É o entendimento que parece decorrer, nomeadamente, da função que a lei assinala à distribuição, bem assim da finalidade que visa; aliás, há disposições específicas para a distribuição nos tribunais superiores (cfr. artigos 223º e ss.), sem esquecer que pressuposto da distribuição é a existência de vários juízos, secções, varas dentro do mesmo tribunal.
(8) À data da entrada em vigor da Lei nº 3/99 existiam em Lisboa, para além da Secretaria Geral Comum, uma Secretaria Geral dos Tribunais do Trabalho e uma Secretaria Geral de instrução criminal.
(9) Conforme artigo 222º, 1ª, do CPC.
(10) A fls. 122 figura, no papel timbrado, "13º Juízo", e a partir de fls. 293 "13ª Vara".
(11) Com a eventual ressalva de dever ser Vara, e não Juízo - aspecto, porém, que a análise de fls. 2 não permite destrinçar com segurança.
(12) Tanto mais que "aos juízos de competência especializada cível compete a preparação e o julgamento dos processos de natureza cível não atribuídos a outros tribunais" - artigo 94º da Lei nº 3/99.
(13) Refira-se que, nos termos do nº 1 do artigo 213º, "nenhum papel é admitido à distribuição sem que contenha todos os requisitos externos exigidos por lei".
(14) Diga-se que as recorrentes não lançaram mão da faculdade prevista no nº 2 do artigo 105º do CPC.

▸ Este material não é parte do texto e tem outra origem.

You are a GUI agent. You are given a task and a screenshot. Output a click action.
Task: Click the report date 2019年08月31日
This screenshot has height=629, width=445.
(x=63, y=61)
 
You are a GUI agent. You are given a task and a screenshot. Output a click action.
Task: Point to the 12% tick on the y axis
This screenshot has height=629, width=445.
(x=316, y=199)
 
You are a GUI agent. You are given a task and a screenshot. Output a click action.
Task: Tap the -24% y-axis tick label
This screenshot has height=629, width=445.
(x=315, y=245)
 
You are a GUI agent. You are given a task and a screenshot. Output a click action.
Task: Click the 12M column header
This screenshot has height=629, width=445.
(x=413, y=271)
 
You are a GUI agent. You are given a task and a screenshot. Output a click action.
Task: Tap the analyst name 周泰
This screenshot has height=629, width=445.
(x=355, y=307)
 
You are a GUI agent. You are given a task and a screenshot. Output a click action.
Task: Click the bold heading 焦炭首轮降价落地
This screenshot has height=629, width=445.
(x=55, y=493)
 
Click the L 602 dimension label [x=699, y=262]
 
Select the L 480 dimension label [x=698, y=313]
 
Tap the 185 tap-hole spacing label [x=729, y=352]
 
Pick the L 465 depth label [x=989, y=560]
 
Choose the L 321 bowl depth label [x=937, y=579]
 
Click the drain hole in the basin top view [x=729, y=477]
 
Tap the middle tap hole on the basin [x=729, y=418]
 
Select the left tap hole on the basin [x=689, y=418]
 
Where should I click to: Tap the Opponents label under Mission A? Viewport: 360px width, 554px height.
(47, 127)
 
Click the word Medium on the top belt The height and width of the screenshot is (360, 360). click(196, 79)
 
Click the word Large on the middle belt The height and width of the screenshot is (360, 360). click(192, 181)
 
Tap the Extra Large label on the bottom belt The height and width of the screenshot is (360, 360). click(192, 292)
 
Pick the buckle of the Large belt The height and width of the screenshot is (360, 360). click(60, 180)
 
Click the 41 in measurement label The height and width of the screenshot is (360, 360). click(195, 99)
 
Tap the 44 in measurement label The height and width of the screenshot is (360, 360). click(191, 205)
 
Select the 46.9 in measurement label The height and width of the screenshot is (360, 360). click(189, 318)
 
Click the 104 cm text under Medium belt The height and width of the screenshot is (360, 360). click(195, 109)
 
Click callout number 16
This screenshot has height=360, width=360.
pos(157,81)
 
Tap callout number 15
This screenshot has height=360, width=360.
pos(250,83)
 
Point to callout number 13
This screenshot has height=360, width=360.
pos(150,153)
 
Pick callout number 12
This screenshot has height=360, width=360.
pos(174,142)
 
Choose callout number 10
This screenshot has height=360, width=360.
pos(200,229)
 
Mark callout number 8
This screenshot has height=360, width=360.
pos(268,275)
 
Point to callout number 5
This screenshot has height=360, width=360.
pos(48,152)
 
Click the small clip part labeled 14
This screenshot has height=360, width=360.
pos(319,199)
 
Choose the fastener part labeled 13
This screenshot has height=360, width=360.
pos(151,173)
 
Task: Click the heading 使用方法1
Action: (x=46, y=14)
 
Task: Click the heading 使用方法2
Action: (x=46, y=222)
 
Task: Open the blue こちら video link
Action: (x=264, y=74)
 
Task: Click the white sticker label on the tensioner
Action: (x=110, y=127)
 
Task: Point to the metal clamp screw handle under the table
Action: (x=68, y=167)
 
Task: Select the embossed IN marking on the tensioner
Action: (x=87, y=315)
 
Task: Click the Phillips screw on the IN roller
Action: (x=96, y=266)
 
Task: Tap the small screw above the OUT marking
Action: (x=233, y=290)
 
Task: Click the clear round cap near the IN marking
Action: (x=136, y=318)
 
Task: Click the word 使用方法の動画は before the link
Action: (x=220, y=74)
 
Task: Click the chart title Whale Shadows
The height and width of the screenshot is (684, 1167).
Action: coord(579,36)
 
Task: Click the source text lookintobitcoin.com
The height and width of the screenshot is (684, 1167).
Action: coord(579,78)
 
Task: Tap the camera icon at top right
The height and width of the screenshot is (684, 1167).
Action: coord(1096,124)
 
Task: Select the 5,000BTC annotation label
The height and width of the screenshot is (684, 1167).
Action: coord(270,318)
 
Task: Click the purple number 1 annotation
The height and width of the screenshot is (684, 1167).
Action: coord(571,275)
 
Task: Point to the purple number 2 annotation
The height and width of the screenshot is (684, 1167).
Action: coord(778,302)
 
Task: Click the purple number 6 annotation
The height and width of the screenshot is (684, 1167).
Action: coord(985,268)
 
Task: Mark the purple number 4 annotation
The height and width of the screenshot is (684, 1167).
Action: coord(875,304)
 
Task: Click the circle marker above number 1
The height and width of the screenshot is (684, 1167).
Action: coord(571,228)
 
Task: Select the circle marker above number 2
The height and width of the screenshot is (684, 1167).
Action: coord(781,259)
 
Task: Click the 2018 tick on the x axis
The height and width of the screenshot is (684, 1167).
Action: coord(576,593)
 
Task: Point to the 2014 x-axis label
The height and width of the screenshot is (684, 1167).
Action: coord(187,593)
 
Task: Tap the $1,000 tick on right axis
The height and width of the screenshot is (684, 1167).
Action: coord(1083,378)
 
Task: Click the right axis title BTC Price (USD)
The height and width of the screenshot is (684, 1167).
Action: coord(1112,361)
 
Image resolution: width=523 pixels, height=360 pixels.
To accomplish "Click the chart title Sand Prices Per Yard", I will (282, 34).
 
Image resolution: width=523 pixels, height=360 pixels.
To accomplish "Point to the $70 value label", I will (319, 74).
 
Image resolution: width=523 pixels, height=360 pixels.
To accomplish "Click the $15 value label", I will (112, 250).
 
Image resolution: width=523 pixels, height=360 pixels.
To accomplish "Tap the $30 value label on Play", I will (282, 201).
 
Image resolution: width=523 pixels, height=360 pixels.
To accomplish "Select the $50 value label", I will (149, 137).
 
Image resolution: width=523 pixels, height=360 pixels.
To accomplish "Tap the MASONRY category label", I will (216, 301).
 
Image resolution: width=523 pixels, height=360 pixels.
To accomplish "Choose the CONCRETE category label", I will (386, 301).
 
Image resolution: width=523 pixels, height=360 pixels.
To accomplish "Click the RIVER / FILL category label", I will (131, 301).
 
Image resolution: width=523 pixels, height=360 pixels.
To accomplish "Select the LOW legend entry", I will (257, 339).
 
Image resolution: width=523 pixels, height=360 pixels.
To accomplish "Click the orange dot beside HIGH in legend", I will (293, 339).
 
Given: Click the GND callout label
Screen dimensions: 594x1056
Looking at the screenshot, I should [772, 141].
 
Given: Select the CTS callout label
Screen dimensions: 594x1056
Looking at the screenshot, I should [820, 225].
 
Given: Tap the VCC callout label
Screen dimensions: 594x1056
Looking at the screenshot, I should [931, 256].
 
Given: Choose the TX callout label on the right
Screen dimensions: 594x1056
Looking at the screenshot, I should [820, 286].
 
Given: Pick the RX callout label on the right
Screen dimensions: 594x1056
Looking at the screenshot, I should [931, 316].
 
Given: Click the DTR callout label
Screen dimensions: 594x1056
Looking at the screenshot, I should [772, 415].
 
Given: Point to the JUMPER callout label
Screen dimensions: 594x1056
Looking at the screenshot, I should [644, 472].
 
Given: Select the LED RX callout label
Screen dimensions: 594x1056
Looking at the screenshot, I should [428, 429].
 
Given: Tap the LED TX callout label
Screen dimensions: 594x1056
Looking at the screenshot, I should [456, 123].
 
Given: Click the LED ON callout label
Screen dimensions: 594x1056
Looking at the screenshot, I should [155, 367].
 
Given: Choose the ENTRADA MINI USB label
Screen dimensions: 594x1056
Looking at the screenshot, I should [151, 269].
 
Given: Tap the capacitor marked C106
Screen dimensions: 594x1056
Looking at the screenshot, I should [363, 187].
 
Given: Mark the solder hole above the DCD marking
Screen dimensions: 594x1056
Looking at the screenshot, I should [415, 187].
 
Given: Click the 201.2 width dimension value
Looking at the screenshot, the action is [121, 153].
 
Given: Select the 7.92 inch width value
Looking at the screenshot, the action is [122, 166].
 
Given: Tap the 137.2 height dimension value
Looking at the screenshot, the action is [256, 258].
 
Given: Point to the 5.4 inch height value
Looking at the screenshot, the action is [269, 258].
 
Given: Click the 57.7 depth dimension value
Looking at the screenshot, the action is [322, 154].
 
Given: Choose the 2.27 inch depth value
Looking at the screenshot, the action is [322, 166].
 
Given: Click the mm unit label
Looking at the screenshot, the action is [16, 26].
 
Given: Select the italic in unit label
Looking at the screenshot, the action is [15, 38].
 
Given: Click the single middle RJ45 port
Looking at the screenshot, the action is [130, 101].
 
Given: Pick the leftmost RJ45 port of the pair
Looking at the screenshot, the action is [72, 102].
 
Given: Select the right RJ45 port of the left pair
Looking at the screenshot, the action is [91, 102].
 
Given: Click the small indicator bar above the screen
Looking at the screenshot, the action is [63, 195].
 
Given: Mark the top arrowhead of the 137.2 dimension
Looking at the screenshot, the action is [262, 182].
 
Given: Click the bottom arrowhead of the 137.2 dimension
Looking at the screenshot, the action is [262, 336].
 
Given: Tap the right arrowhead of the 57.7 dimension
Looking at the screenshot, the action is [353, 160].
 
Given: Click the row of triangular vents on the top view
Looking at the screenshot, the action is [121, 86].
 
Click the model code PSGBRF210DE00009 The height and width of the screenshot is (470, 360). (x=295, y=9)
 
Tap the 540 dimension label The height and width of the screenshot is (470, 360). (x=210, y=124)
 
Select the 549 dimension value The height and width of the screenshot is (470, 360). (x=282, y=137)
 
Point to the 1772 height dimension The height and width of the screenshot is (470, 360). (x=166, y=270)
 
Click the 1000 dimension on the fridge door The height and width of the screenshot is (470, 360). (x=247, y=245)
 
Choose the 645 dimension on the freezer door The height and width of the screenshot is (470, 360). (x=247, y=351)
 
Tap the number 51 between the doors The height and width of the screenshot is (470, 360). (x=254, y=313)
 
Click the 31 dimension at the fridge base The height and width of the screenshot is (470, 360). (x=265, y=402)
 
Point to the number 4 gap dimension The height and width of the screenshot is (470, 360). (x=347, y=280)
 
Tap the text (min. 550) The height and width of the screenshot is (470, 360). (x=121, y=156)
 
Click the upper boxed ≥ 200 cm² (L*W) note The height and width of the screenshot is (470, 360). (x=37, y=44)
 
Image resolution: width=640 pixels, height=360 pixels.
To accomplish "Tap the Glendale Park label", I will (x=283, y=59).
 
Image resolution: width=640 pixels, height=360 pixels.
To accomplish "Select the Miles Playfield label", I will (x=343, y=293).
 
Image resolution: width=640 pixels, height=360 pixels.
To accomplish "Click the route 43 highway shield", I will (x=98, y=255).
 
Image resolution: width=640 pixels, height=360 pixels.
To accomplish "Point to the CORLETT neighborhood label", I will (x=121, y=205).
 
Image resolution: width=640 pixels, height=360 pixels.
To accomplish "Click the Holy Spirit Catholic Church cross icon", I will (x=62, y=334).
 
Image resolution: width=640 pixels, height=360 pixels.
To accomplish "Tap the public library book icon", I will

(15) É esta norma do nº 1 a ter em consideração (cfr. ponto 1.3), e não, como as recorrentes indicam nas conclusões 2ª e 3ª, a do nº 4 do mesmo artigo 72º, em cujo elenco não figura tribunal de comércio algum.
(16) Não se esquece que a competência se fixa no momento em que a acção se propõe (artigo 22º da Lei nº 3/99). Porém, entendemos que, no caso, se verifica a primeira das excepções previstas no nº 2 do referido artigo 22º.
Os acórdãos do STJ de 27.03.2001 e 19.04.2001, Processos nº 556/01 e nº 658/01, respectivamente, debruçaram-se sobre situações com alguma proximidade da dos autos.